I have always loved Greek moussaka, but always hated all that salt business when preparing aubergines the proper way, and that is why I absolutely love this dish. Even my boyfriend said ‘this is GREAT’ when he had it, and he is a carnivore who usually makes enthusiastic comments about twice a year. It is made with veggie mince but you could always use the real thing.
It has a few fresh ingredients that you can quickly prepare, cinnamon for that exotic touch, and then one star ingredient that saves you a ton of time and introduces instant richness and awesome flavour – chargrilled aubergine pesto.
This dish takes about 30 minutes to make and you can do it all in one pan, then sprinkle it with feta and fresh mint and let people tuck in (it would work fine if you prepared the main bit the night before then added the feta and mint before eating). I am so happy about it that I can’t stop smiling. Seriously!
Ingredients for hob-to-table moussaka (serves 6)
Olive oil
2 onions, chopped
2 garlic cloves, crushed
Good shake dried mixed herbs
500g quorn mince (or cheaper alternative)
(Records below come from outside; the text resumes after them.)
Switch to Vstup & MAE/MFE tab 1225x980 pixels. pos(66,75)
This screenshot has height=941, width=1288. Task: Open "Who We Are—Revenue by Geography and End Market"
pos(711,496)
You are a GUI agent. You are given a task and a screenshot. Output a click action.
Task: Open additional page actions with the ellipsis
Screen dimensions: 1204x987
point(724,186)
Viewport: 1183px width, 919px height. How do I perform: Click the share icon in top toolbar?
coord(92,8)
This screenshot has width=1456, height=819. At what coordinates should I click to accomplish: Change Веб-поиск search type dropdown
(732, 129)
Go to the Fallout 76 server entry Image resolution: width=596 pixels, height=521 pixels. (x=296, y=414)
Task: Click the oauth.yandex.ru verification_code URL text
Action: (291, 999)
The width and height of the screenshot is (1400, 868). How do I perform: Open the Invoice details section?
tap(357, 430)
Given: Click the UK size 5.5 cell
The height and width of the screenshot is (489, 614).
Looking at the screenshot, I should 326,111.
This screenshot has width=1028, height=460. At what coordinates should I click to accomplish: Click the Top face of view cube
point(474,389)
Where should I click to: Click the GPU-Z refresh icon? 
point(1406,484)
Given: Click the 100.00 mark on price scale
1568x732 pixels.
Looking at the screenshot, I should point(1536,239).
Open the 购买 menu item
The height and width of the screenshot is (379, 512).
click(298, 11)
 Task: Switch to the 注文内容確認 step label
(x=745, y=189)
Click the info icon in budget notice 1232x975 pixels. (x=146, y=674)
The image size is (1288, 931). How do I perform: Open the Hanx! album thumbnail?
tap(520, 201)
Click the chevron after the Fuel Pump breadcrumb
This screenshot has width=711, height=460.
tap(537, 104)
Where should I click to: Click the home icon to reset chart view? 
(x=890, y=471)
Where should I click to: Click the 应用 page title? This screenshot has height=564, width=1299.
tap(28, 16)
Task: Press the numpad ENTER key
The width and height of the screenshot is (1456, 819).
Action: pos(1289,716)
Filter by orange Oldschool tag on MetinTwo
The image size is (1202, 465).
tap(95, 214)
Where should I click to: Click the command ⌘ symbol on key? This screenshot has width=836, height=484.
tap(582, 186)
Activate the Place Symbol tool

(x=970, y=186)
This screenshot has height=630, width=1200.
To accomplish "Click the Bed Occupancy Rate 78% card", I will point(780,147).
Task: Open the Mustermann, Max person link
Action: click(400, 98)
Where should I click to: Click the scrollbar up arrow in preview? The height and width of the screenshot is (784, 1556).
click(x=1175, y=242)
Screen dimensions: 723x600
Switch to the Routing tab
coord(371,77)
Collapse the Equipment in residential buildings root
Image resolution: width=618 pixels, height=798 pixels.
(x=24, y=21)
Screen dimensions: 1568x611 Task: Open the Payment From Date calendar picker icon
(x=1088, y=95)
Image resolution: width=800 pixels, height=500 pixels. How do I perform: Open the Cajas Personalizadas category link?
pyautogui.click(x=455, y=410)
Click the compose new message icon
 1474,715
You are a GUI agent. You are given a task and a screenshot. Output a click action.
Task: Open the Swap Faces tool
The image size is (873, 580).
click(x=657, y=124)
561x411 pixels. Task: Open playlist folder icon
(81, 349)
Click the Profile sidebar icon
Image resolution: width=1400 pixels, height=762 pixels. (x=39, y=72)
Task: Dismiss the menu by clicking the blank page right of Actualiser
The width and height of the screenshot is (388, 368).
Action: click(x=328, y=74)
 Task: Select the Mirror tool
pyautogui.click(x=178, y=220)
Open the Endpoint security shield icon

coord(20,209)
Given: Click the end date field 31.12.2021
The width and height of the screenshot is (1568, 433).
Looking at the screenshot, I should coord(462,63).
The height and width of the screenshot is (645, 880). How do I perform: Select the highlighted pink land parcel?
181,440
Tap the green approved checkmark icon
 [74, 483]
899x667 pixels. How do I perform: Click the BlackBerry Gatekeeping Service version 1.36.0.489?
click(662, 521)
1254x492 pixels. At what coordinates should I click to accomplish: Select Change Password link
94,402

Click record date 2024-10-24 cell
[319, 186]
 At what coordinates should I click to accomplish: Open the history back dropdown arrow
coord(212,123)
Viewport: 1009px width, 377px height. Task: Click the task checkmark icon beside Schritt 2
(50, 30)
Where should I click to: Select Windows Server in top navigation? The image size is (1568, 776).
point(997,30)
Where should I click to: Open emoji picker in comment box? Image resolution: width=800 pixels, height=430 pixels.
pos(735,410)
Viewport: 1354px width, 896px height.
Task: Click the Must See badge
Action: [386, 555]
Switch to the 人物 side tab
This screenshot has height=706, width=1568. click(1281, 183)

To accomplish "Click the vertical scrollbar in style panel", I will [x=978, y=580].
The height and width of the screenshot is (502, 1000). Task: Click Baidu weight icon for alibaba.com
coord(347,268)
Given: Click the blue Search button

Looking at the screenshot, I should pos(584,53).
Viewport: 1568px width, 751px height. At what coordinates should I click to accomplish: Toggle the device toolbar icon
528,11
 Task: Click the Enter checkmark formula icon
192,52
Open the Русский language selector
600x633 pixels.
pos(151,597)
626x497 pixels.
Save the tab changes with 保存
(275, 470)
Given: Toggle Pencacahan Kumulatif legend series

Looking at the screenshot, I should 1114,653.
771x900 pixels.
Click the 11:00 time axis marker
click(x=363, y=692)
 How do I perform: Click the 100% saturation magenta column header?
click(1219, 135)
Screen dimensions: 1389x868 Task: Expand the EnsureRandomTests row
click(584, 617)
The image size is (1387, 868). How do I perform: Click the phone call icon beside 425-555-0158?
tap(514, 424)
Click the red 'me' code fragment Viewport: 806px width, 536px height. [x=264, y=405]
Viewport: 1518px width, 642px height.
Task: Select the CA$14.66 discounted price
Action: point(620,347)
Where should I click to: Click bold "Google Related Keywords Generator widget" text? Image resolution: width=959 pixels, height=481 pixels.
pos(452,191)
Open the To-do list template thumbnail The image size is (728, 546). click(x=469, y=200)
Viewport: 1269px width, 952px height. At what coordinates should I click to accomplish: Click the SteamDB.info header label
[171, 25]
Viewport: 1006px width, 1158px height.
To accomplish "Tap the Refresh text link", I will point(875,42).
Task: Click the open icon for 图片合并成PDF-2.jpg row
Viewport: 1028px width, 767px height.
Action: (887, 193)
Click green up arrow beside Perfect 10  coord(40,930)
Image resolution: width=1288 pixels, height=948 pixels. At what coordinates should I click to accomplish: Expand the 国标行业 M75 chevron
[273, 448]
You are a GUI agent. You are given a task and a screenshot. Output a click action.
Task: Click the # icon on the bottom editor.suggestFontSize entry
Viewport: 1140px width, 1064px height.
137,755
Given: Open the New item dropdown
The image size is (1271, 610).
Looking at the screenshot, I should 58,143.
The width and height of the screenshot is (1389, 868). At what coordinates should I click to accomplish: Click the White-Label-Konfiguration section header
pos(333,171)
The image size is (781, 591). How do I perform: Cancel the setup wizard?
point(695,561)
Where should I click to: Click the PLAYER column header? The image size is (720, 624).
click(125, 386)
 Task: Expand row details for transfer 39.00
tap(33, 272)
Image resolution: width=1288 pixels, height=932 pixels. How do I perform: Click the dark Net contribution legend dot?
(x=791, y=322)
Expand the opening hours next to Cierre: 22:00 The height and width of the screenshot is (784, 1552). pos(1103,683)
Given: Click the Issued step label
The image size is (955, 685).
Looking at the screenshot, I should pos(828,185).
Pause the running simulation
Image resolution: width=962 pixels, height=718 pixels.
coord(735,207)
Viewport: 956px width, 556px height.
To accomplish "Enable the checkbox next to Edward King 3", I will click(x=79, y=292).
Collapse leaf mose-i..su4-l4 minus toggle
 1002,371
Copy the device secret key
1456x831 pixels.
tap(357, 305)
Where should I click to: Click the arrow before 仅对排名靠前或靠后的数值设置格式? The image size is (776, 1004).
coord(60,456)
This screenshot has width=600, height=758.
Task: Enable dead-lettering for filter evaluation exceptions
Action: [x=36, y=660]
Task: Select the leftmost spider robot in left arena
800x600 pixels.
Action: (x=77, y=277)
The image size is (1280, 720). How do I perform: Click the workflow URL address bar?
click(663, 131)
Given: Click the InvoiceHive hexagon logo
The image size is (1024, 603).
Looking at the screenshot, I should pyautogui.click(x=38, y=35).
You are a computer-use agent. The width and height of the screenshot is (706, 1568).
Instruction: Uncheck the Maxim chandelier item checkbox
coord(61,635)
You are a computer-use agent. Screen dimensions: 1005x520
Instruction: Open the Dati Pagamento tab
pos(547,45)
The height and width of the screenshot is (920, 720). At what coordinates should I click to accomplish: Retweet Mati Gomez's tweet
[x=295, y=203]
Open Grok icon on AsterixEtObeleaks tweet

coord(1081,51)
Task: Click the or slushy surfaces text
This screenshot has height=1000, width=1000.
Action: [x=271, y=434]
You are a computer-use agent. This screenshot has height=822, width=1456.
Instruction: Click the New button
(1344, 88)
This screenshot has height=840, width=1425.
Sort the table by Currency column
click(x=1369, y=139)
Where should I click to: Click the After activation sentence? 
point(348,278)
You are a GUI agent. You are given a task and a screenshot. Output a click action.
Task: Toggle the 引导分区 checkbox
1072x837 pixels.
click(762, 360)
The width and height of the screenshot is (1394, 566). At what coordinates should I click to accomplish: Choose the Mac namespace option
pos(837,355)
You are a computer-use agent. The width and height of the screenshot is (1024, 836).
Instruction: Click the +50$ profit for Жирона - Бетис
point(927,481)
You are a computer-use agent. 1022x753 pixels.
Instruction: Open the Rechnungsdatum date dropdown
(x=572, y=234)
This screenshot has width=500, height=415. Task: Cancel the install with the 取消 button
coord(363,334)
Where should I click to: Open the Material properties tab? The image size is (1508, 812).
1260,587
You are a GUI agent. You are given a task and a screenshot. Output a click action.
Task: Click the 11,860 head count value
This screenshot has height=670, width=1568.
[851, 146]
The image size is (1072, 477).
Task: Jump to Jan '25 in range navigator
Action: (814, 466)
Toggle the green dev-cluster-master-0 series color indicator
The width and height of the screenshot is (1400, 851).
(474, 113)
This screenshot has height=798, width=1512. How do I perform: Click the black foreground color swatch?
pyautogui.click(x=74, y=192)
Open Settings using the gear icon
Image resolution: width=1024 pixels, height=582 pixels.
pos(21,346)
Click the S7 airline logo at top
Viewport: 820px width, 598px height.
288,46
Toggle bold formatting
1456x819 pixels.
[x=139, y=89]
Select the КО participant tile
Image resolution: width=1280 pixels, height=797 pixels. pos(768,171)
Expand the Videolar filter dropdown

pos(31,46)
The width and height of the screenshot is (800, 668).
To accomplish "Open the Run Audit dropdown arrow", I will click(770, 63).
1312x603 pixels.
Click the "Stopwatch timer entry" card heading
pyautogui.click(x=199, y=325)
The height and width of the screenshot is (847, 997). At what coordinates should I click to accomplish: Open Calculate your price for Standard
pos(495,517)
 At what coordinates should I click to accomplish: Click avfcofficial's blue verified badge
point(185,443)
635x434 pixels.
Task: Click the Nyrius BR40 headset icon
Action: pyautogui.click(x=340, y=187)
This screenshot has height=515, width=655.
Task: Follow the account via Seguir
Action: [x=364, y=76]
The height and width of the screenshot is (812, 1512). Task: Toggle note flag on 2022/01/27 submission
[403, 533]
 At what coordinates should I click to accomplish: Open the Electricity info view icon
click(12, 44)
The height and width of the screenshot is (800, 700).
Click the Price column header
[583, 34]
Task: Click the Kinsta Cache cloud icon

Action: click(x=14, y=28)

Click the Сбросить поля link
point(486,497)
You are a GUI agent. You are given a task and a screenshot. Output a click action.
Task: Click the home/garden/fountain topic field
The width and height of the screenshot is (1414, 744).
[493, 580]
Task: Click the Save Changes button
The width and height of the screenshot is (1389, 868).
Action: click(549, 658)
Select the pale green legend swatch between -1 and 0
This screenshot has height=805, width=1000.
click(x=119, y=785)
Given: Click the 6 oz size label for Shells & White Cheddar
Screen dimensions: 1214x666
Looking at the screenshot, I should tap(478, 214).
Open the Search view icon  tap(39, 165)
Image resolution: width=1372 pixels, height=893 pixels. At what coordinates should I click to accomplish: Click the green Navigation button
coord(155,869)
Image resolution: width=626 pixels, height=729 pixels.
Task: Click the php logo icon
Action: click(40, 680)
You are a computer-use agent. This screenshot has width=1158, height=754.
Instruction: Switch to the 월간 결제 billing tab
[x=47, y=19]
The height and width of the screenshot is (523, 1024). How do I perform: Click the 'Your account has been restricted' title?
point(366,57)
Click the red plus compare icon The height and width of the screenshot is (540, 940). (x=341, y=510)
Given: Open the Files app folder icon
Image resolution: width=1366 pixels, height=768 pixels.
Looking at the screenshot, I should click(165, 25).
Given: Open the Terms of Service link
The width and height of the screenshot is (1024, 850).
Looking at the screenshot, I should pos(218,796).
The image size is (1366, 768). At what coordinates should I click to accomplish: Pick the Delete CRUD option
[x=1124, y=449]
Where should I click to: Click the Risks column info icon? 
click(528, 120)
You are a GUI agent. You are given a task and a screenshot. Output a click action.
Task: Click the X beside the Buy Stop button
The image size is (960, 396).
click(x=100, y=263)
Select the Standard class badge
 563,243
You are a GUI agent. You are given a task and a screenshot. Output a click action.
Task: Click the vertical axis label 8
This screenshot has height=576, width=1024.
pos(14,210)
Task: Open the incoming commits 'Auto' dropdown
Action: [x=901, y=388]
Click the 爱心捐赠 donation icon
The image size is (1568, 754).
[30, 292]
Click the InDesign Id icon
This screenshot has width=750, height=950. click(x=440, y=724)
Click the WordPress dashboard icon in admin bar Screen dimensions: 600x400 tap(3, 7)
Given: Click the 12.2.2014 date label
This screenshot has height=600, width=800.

2 x 400g cans chopped tomatoes
2 tbsp tomato puree
1/2 tsp cinnamon
Jar Sacla chargrilled aubergine pesto
300g feta, crumbled
Handful of mint, chopped
Heat the olive oil in a large pan and fry the onions, garlic and dried herbs, until soft. Add the veggie mince and simmer for about 10 mins then add the tomatoes, tomato puree, cinnamon, chargrilled aubergine pesto and salt and pepper. Simmer for another 10 mins. Sprinkle the feta and mint over the top, drizzle with olive oil and serve! Perhaps with a light salad.